[Start of section]
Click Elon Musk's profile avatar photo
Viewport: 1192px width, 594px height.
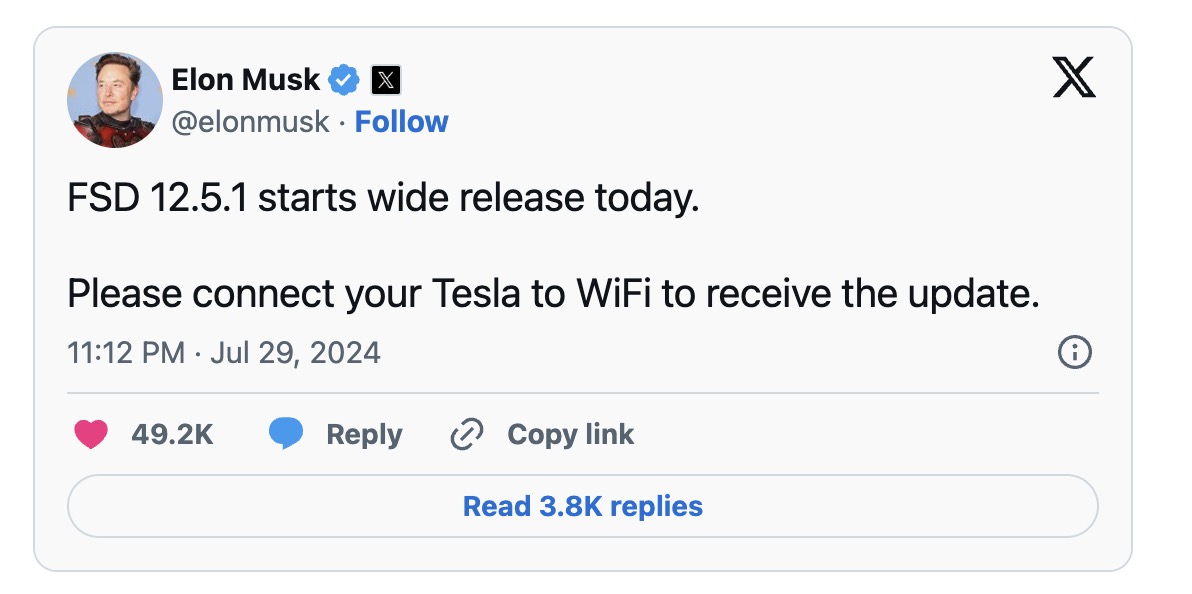point(114,100)
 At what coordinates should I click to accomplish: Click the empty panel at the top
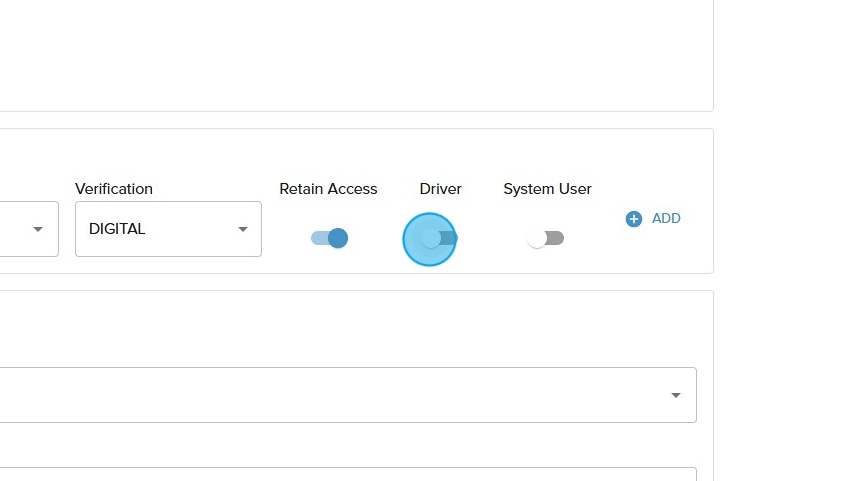coord(350,55)
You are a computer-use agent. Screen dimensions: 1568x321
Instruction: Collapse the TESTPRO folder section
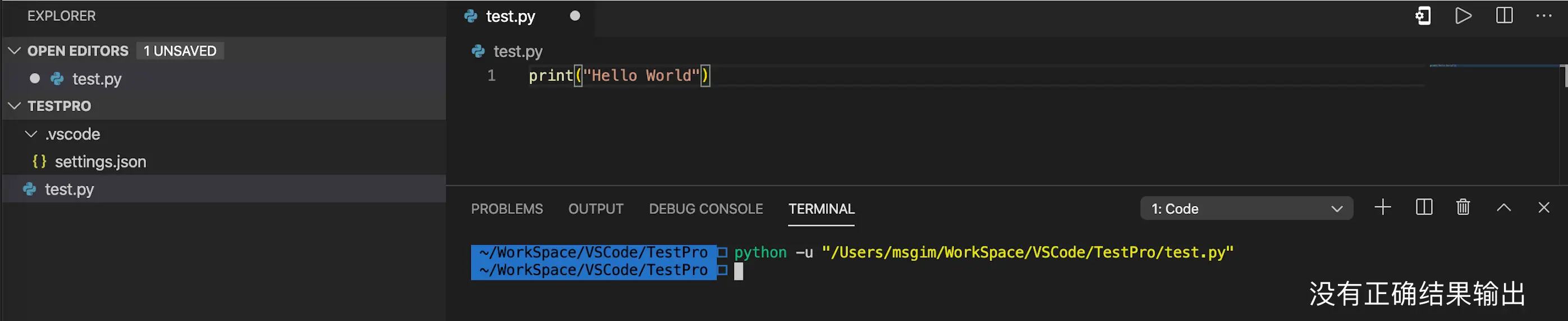[x=15, y=106]
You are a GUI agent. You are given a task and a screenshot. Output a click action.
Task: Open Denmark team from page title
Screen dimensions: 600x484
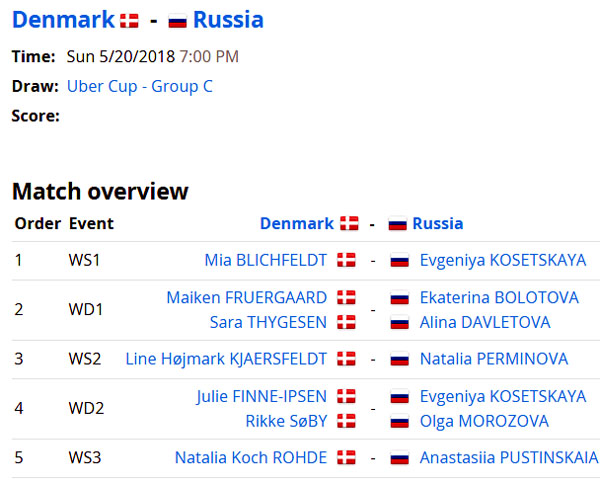click(x=64, y=20)
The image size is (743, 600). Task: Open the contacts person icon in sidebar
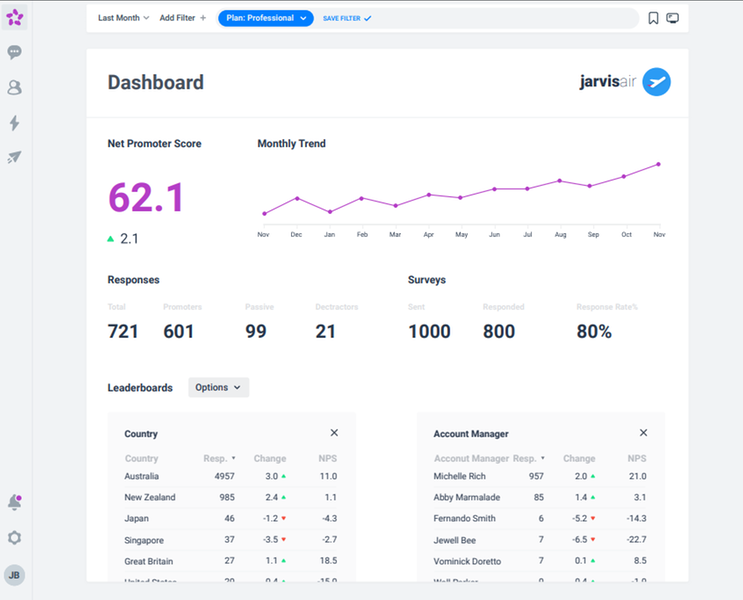click(x=15, y=88)
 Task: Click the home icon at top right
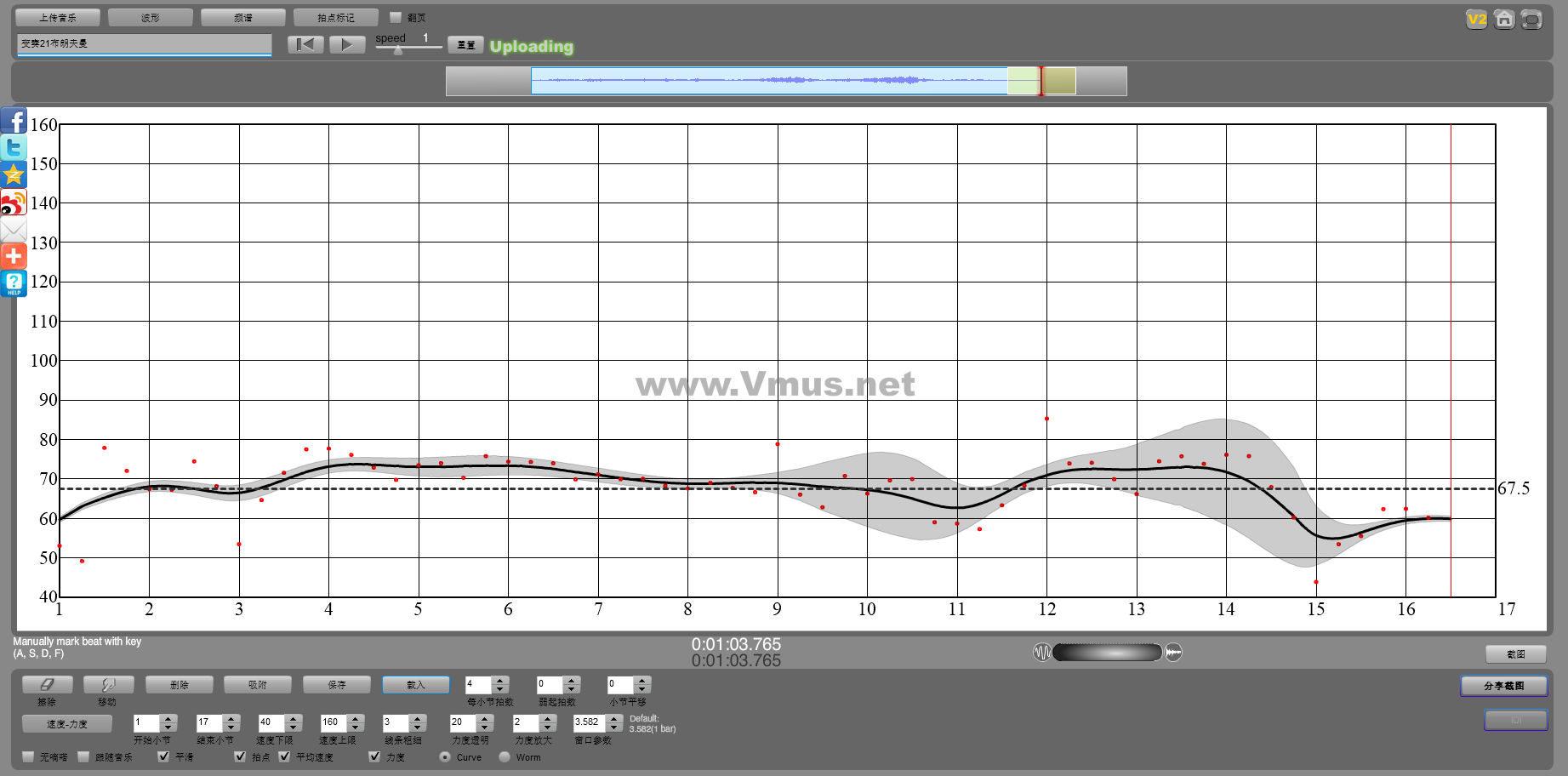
[End of section]
**THE TASK:** From the line containing "The image size" down to the last line of the entries above, set down every line exactly. Omit all pictures.

**YOUR SOLUTION:**
The image size is (743, 600). Task: Open the contacts person icon in sidebar
click(x=15, y=88)
 Task: Click the home icon at top right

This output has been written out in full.